Archivierter Artikel vom 17.01.2014, 06:46 Uhr

Studie: Wer Kinder hat, zahlt im bisherigen System drauf

Rund 200 Milliarden Euro gibt der Staat im weitesten Sinn pro Jahr für familienbezogene Leistungen aus – aber bei der Rente gibt es offensichtlich ein großes Defizit: Die Rentenversicherung benachteiligt nach einer neuen Studie der Bertelsmann- Stiftung Väter, Mütter und Kinder massiv – also jene, auf die das System besonders angewiesen ist, sagt Stiftungs- Vorstand Jörg Dräger.

Das Fazit der Studie lässt sich schlicht so umschreiben: „Wer Kinder hat, zahlt drauf.“ In welchem Ausmaß, hat der Autor der Analyse, der Berater der Bundesregierung Martin Werding, ermittelt: in sogenannten Projektionen, die weit in die Zukunft reichen.
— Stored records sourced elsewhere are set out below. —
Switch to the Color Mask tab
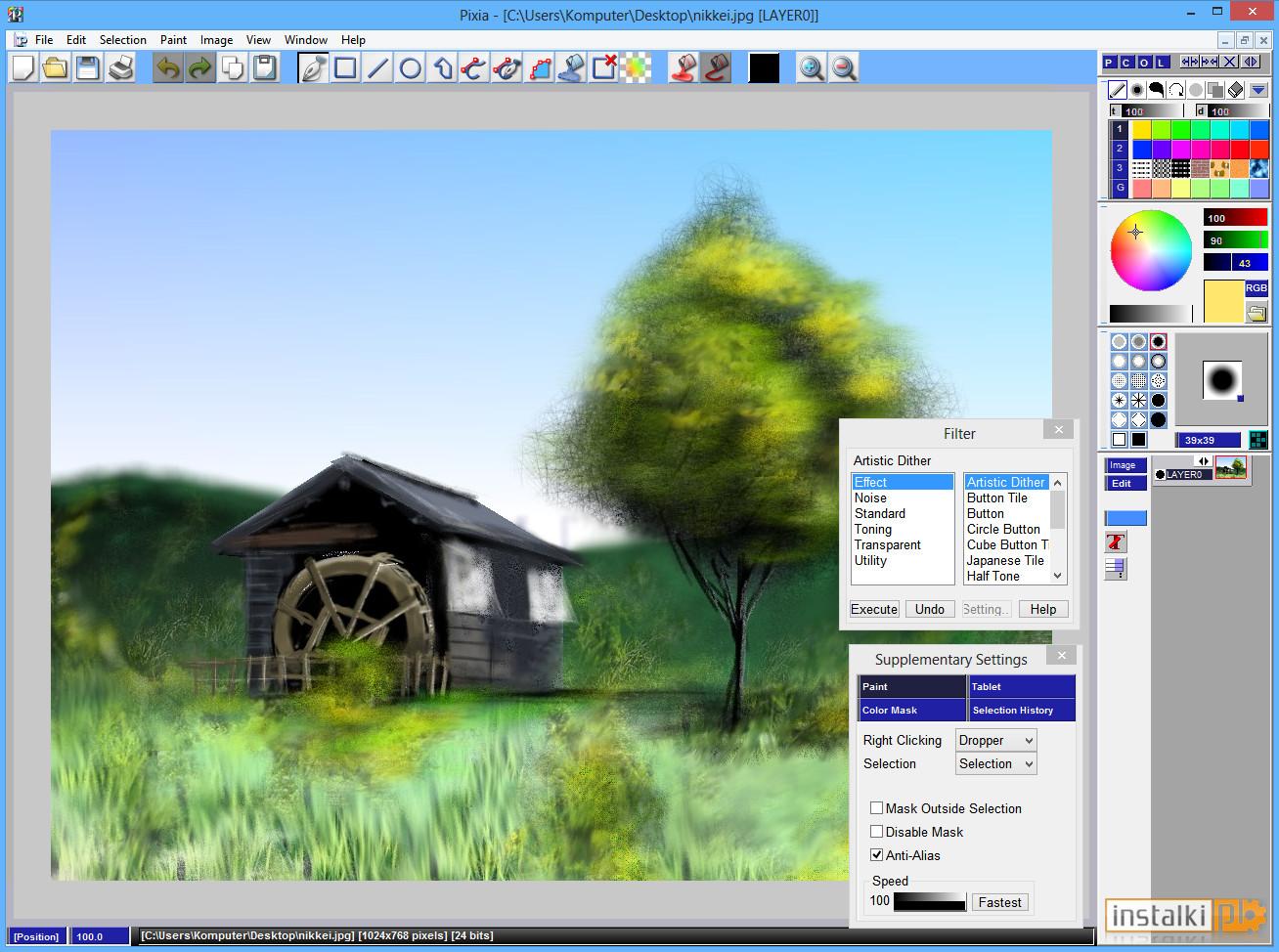 pyautogui.click(x=912, y=711)
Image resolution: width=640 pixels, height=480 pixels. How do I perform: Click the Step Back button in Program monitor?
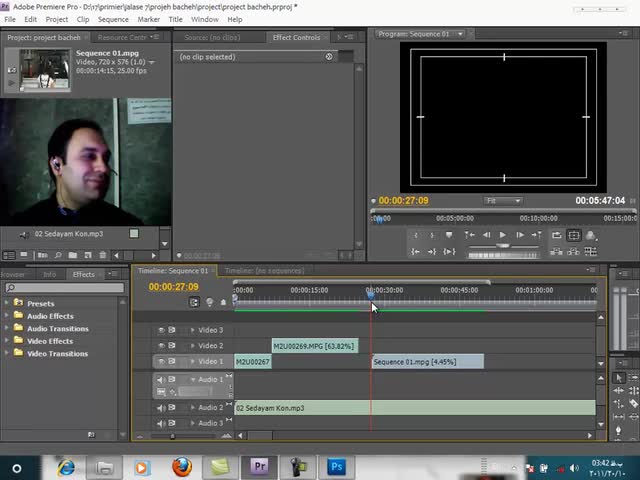(486, 235)
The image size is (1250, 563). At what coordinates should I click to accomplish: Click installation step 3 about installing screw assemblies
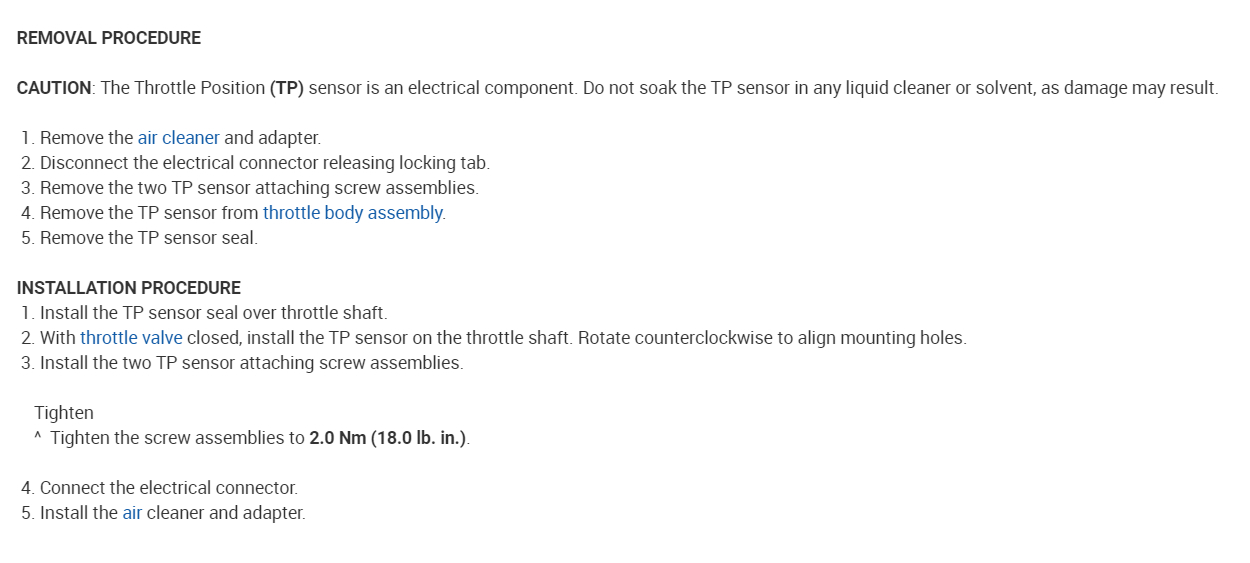click(251, 363)
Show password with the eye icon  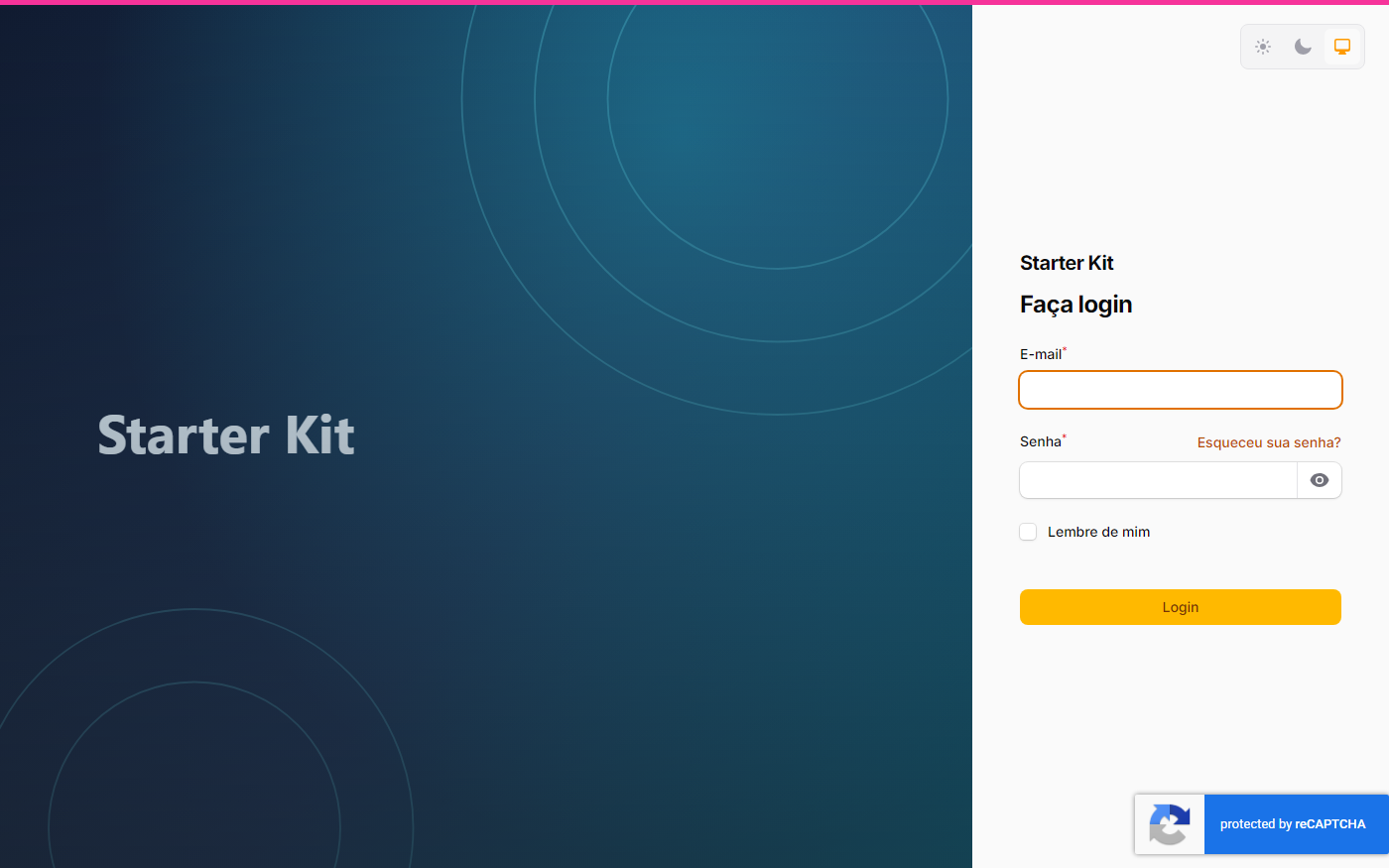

Danach wird ein heute 13-Jähriger im Laufe seines Lebens im Schnitt etwa 77 000 Euro mehr in die Rentenkasse einzahlen, als er später daraus erhalten wird.

Für Werding steht damit fest: „Das rentenfinanzierte Umlagesystem belastet Familien in besonderer Weise – und beengt damit die Spielräume, unter denen Kinder aufwachsen.“ Der Ökonom hat auch die ganz große Rechnung aufgemacht:

Wenn alle staatlichen Leistungen für Familien – von der Kita über die Schule bis zum Kindergeld oder die beitragsfreie Kranken-Mitversicherung für Kinder und nicht erwerbstätige Ehepartner oder Erziehungszeiten in der Rente – zusammengezählt und dann gegen die entrichteten Sozialbeiträge und Steuern aufgerechnet werden, übersteigen die Einzahlungen die im Gegenzug erhaltenen Geld- und Sachleistungen nach Werdings Studie immer noch um 50 500 Euro.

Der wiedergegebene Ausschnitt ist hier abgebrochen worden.